Looking to bolster its Senate majority, the GOP wheeled out its biggest gun Monday in Mississippi as President Trump rallied to bolster Sen. Cindy Hyde-Smith ahead of Tuesday’s run-off election.
In Tupelo, Mr. Trump said he needs Ms. Hyde-Smith in Washington and urged voters to keep her there.
“I’m here to ask the people of Mississippi to send Cindy Hyde-Smith back so we can make America great again,” Mr. Trump said, after some praise for Tupelo’s most famous son, Elvis Presley. “Don’t empower the radical Democrats to return us to the failure of the past.”
As expected, Mr. Trump basked in a warm reception in a state he won by 17 points over Hillary Clinton, and then the president drew a sharp contrast between Ms. Hyde-Smith and her challenger, former Democratic Mississippi congressman and a secretary in the Clinton administration, Mike Espy.
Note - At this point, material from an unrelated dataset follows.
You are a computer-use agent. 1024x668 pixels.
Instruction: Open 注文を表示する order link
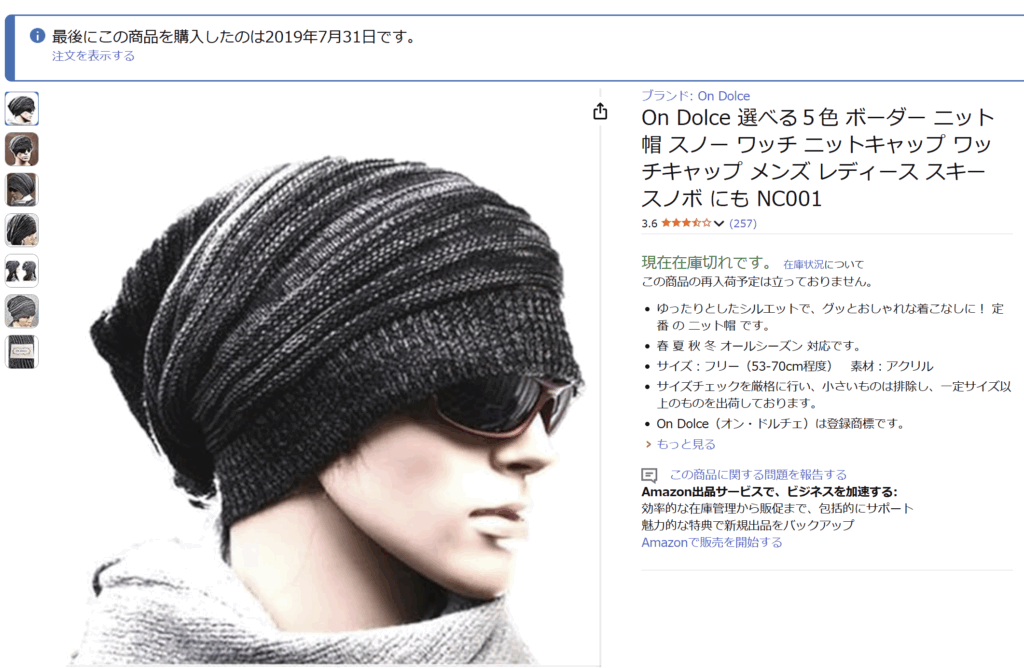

On judges, immigration, taxes and trade, Ms. Hyde-Smith would back his agenda while Mr. Espy would move in lockstep with Democratic leaders in Washington including, “the legendary Maxine Waters,” Mr. Trump said, referring to the liberal California congresswoman who has been a cheerleader for impeachment.
He was joined by Mississippi’s Republican leadership of Gov. Phil Bryant and Sen. Roger Wicker, as well as South Carolina Republican Sen. Lindsey Graham, whom Mr. Trump introduced as an important voice against “the Democratic smear machine,” that tried to derail the nomination of Justice Brett M. Kavanaugh to the Supreme Court.
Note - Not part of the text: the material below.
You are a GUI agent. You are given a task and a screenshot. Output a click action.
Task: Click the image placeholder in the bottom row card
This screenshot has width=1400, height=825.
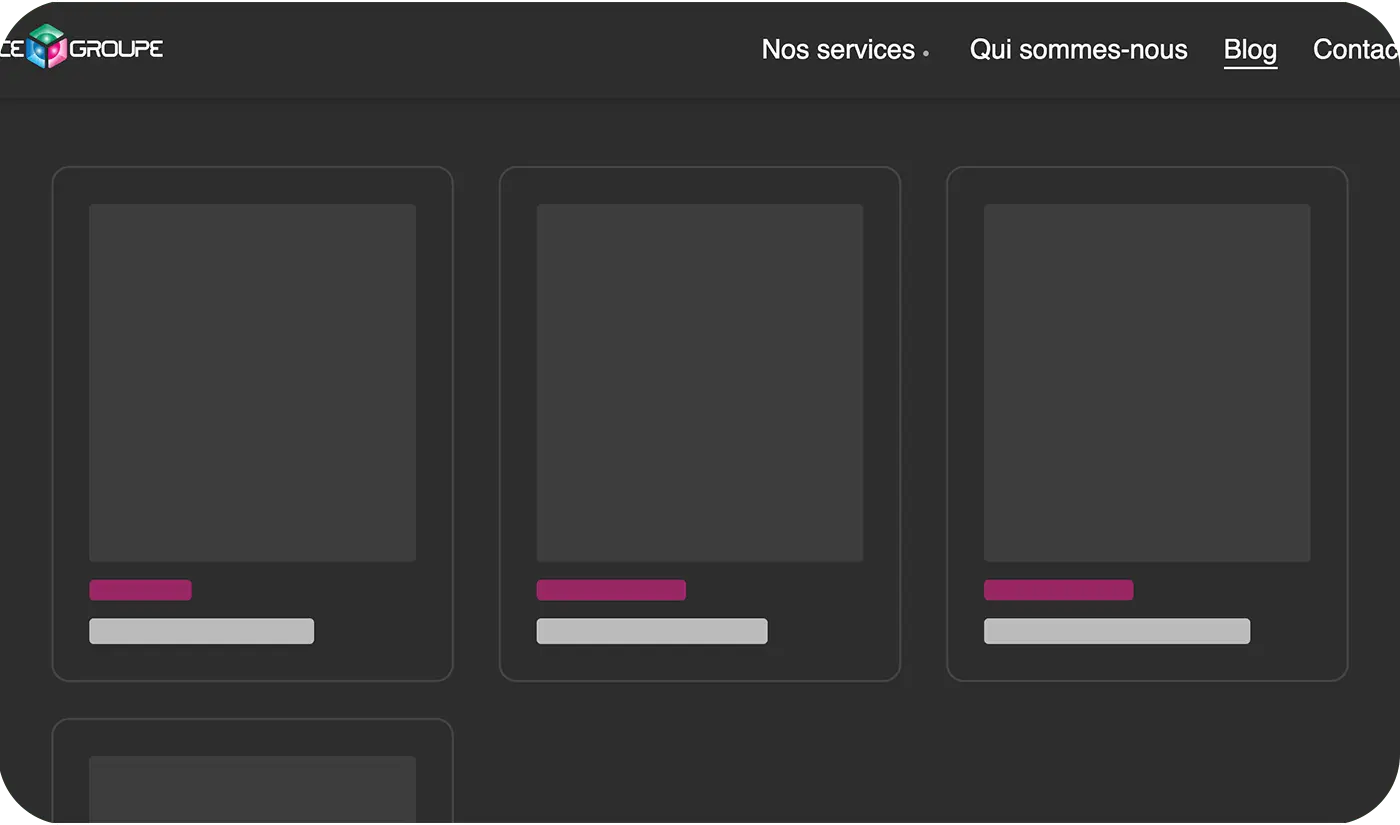click(x=252, y=788)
The president had another rally slated for later in the night in Biloxi.
Mr. Espy spent the final days on the trail criss-crossing the state, appearing at Vicksburg, site of the famous Civil War battle on the western border with Arkansas, and Meridian, a small city on the state’s eastern border with Alabama.
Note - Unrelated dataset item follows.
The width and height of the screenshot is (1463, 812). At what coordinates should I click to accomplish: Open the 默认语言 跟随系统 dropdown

Ms. Hyde-Smith got the most votes in the Nov. 6 election but didn’t win a majority, sending her and Mr. Espy into a run-off.
At stake is whether the GOP will hold 52 or 53 seats in the Senate.
Normally Mississippi would be a layup for Republicans given the state’s GOP-heavy electorate.
But Ms. Hyde-Smith’s verbal missteps have made it a race.
“The most striking thing is that this race has been at least seen as competitive, and there’s been some energy for Espy and Democrats in the state,” said Jonathan Winburn, a political scientist at the University of Mississippi. “The Democrats have been better organized in 2018 than I can ever remember and maybe that’s a little bit of a prelude to 2020. But I think it’s actually on the cusp of being really competitive and I’d be stunned if Espy were to win.”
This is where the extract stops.